Protocol of the Session on May 31, 2017

(Zuruf des Abg. Dr. Böhme, AfD)

Eines muss ich Ihnen aber ganz generell einmal sagen. Sie haben viele unserer Punkte aus unserem Antrag abgeschrieben und übernommen. So falsch kann unser Antrag nicht gewesen sein. Sie sagen selbst, dass die regionalen Banken, die Sparkassen und die Genossenschaftsbanken, wichtig sind für die Finanzierung der kleinen Unternehmen und des Mittelstandes. Aber dann müssen Sie doch auch sehen, dass es gerade in Rheinland-Pfalz die Kleinunternehmen und der Mittelstand mit einer starken Exportorientierung sind, die die Profiteure davon sind, dass wir

einen gemeinsamen europäischen Wirtschaftsraum haben und wir ohne diesen gemeinsamen Wirtschaftsraum in Rheinland-Pfalz wirtschaftlich nicht so gut dastehen würden, wie es heute der Fall ist. Deswegen kann man sich beim Thema „EU und Europa“ nicht immer nur die Rosinen herauspicken.

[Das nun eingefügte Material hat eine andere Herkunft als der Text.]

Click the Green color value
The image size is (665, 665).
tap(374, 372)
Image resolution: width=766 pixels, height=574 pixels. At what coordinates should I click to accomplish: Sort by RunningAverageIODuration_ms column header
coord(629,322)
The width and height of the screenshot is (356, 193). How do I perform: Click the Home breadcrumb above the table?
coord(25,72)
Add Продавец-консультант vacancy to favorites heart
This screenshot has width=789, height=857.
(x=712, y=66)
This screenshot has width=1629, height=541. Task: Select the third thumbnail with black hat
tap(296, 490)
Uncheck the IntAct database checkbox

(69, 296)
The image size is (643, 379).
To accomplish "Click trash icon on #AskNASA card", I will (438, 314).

Wer in Rheinland-Pfalz auch weiterhin eine starke mittelständische Wirtschaft haben will, der braucht beides: Er braucht starke Genossenschaftsbanken und regional verankerte Sparkassen, die wir mit unserem Antrag entsprechend stärken wollen, aber er braucht eben auch den europäischen Wirtschaftsraum, sodass Waren und Dienstleistungen aus Rheinland-Pfalz auch weiterhin exportiert werden können

(Glocke der Präsidentin)

und unsere Wirtschaft davon entsprechend profitiert.

Herzlichen Dank.

(Beifall des BÜNDNIS 90/DIE GRÜNEN, der SPD und der FDP)

Zu einer Kurzintervention erteile ich Herrn Dr. Bollinger das Wort.

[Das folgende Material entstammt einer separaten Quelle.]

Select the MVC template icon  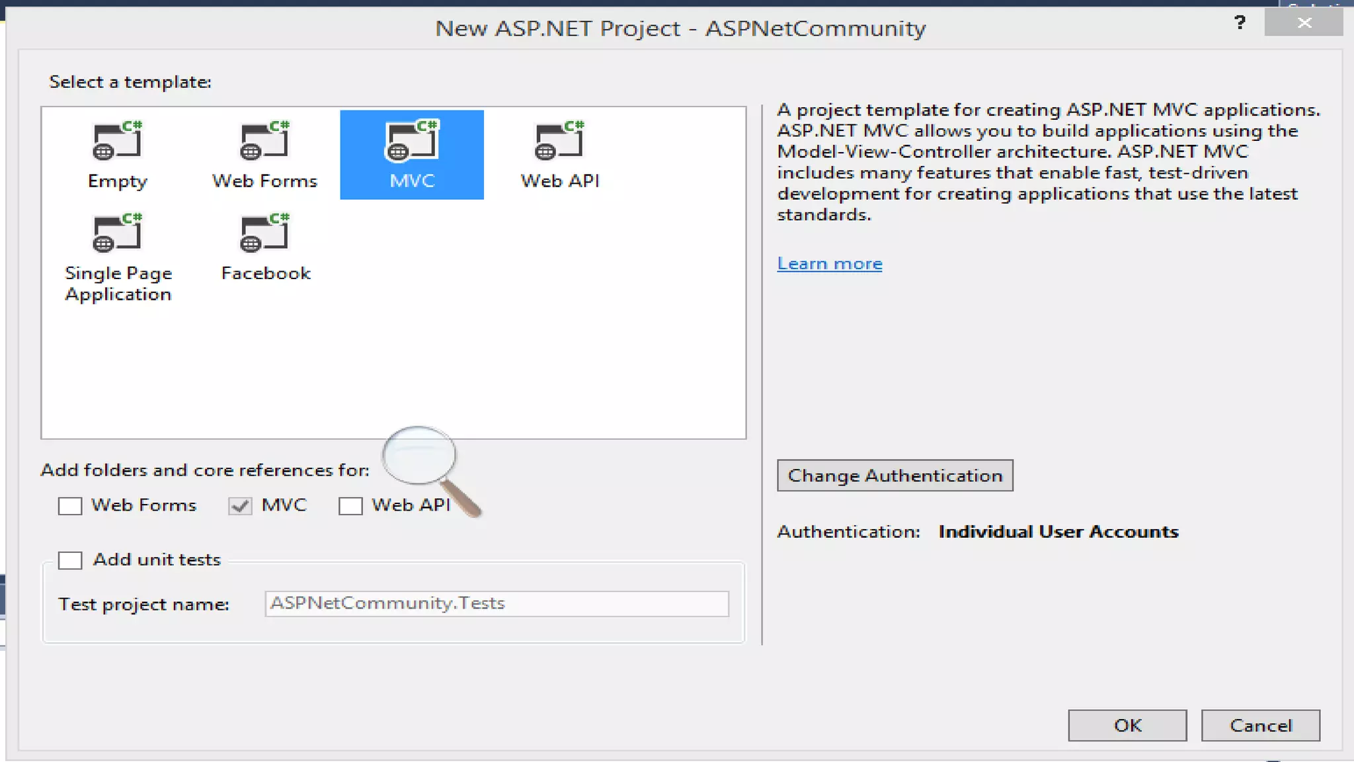[412, 142]
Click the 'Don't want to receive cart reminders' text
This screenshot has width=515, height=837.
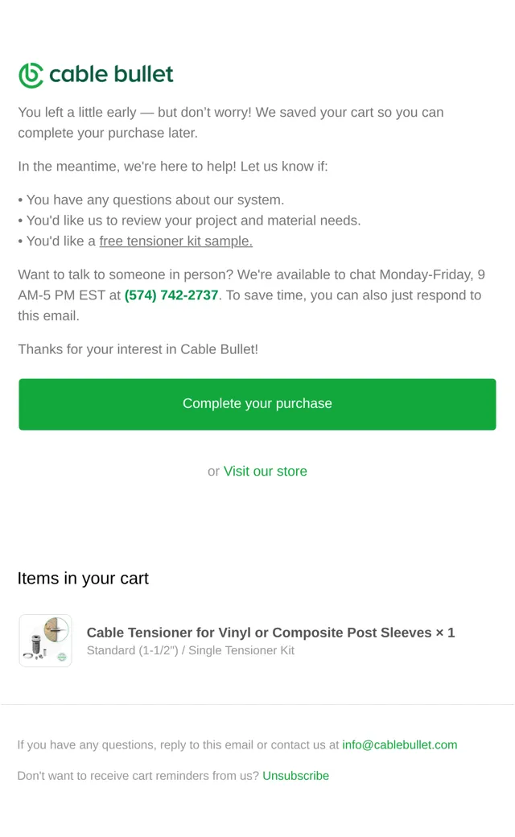tap(138, 776)

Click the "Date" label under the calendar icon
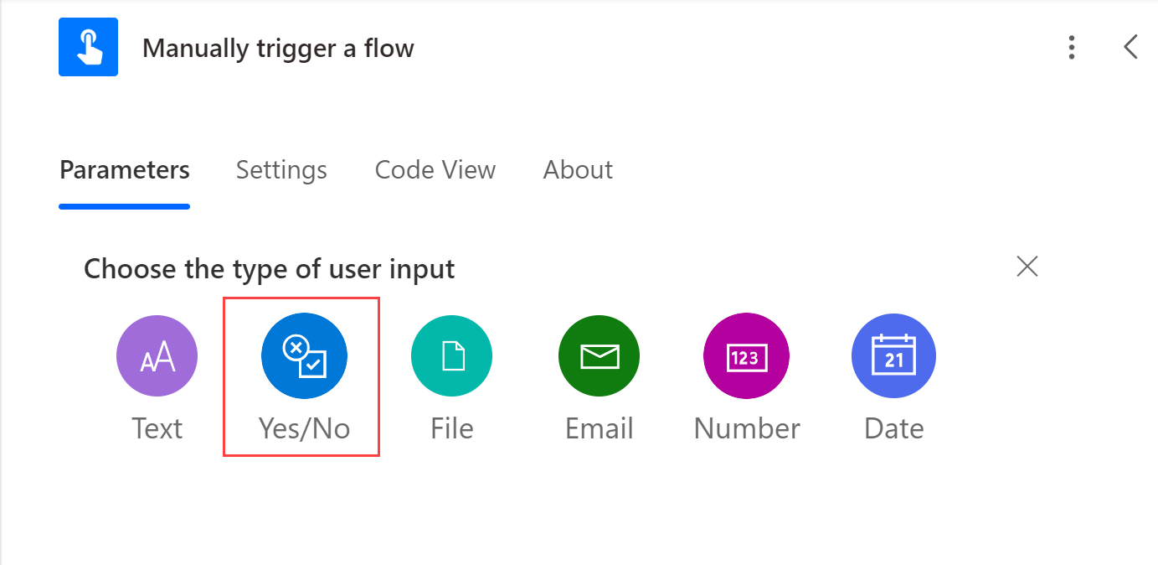pyautogui.click(x=893, y=428)
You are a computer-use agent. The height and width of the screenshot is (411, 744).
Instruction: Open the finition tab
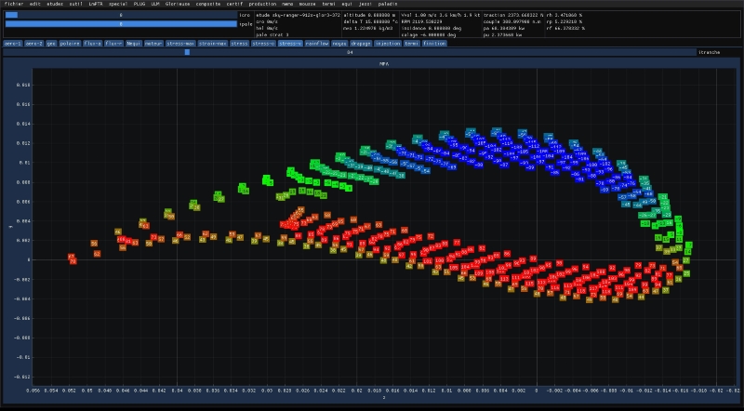pos(433,43)
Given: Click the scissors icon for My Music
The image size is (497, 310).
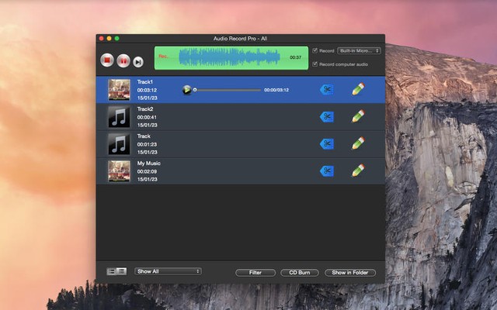Looking at the screenshot, I should [x=327, y=171].
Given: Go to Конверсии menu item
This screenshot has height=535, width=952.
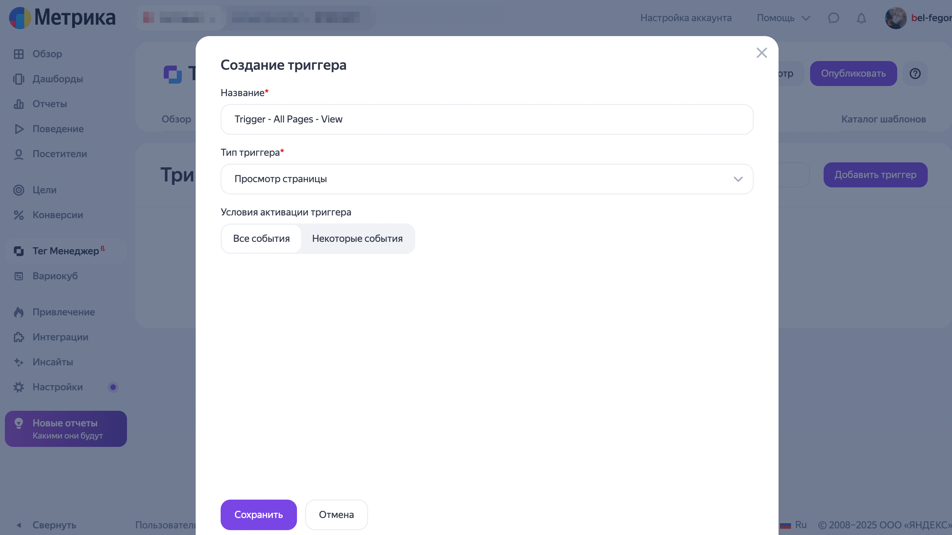Looking at the screenshot, I should pyautogui.click(x=58, y=215).
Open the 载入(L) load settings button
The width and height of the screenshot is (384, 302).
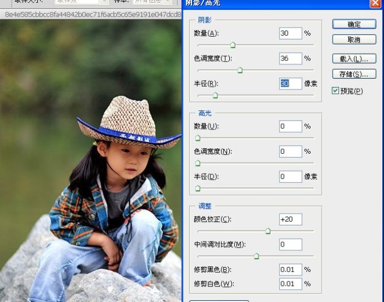354,59
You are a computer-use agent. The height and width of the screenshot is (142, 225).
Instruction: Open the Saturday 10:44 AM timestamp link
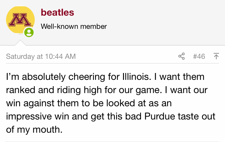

(Abg. Dr. Bernhard Braun, BÜNDNIS 90/DIE GRÜNEN: Nein! – Abg. Dr. Jan Bollinger, AfD: Dass Ihnen das nicht gefällt, kann ich mir denken!)

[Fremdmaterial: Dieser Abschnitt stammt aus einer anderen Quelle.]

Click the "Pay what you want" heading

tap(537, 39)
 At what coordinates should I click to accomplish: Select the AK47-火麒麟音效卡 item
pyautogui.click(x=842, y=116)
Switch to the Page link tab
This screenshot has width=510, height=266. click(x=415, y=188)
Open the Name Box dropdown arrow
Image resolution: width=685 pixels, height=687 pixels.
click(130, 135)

Frau Präsidentin, meine Damen und Herren! Herr Kollege Köbler, war das jetzt wieder VWL for Runaways? – Sie werfen diverse Dinge durcheinander.

Zunächst einmal: Der europäische Wirtschaftsraum und die Zollunion haben nichts mit der Bankenhaftungsunion zu tun. Für den Gemeinsamen Binnenmarkt – das ist das, wovon wir sprechen – und für das, was für unsere Unternehmen wichtig ist, haben wir uns immer ausgesprochen und werden das auch weiterhin tun. Das hat aber nichts zu tun mit einer Bankenhaftungsunion, die ja im Gegenteil für unsolide Banken falsche Anreize schafft, weiterhin faule Papiere zu horten und unsolide zu wirtschaften, weil sie wissen, sie werden aufgefangen.

(Beifall der AfD)

Umgekehrt werden unsere solide wirtschaftenden Sparkassen und Genossenschaftsbanken, die darüber hinaus noch eigene Sicherungssysteme haben, die nebenher weiterlaufen, für solides Wirtschaften geradezu bestraft. Das heißt, sie investieren in ihre eigenen Sicherungssysteme und müssen im Zweifelsfall die eigenen Sicherungssysteme auch zuerst anzapfen, sie müssen aber gleichzeitig in dieses andere System investieren. Sie kommen also dabei viel zu kurz.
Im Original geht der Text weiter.